## Problems
a) In the Rooster Teeth Games article, reproduce everything from "Rooster Teeth Games is" down to "Red vs. Blue.", swapping "indie-developers" for "independent developers".
b) Write the next part of the Rooster Teeth Games article, picking up after its final sentence.

## Source

• • • • • • •

Rooster Teeth Games is an American video game developer, publisher and distributor based in Austin, Texas, serving as Rooster Teeth's video game division. It is focused on "bridging the gap between independent game developers and the worldwide community of gamers."

History
Rooster Teeth Games was officially launched January 25, 2017. The aim is to help indie-developers gain exposure through Rooster Teeth’s large fan-base by developing games on all platforms for their community. The announcement was received positively, with The Mary Sue calling it, "a perfect fit" given the company's "upstart background" starting with Red vs. Blue.

RWBY: Grimm Eclipse is a traditional hack and slash single and multiplayer game that uses chain combos and is based on the popular anime RWBY. It was originally developed in 2014 by a fan, Jordan Scott, in celebration of Rooster Teeth's anniversary. At RTX 2014, Rooster Teeth announced that they had hired Scott, and officially picked up the game.  Rooster Teeth CEO Matt Hullum stated, "RWBY is a natural choice for us to focus on for our first in-house produced video game. Fans can expect that we will bring the same level of originality in action, comedy and design to the video game that has made the RWBY animated series such a hit." RWBY: Grimm Eclipse  was a bestseller when it was released on Steam in the summer of 2016 and is a top-10 seller on PS4 and Xbox One. They were awarded Best Video Game Studio/Developer 2014 by The Austin Chronicle for RWBY: Grimm Eclipse.

• • • • • • •

## Supplied information
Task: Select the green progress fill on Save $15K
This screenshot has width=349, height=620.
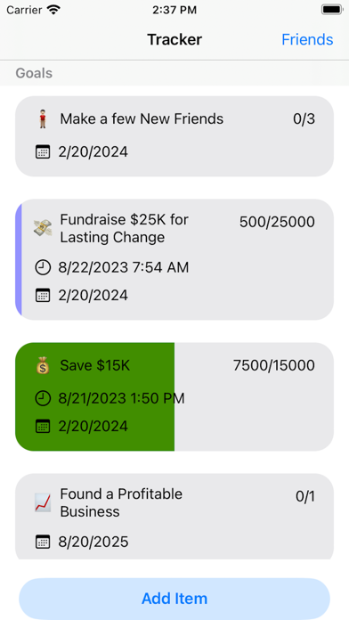Action: pos(95,396)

• • • • • • •

## The replies
a)
Rooster Teeth Games is an American video game developer, publisher and distributor based in Austin, Texas, serving as Rooster Teeth's video game division. It is focused on "bridging the gap between independent game developers and the worldwide community of gamers."

History
Rooster Teeth Games was officially launched January 25, 2017. The aim is to help independent developers gain exposure through Rooster Teeth’s large fan-base by developing games on all platforms for their community. The announcement was received positively, with The Mary Sue calling it, "a perfect fit" given the company's "upstart background" starting with Red vs. Blue.

b)
In early 2017, Rooster Teeth Games had become a game publisher for independent games in addition to its video game development. In June 2017, it was announced David Eddings had joined as its head of game publishing. On September 27, 2017, Rooster Teeth Games announced a Kickstarter campaign for its first official board game, also based on RWBY, titled RWBY: Combat Ready in collaboration with Arcane Wonders. The campaign successfully reached its goal within days.

Its next game, Vicious Circle, described as an "uncooperative shooter" was released in August 2019. The game transitioned to a free to play model in November 2019 and refunds were offered to those who had purchased the game for full price.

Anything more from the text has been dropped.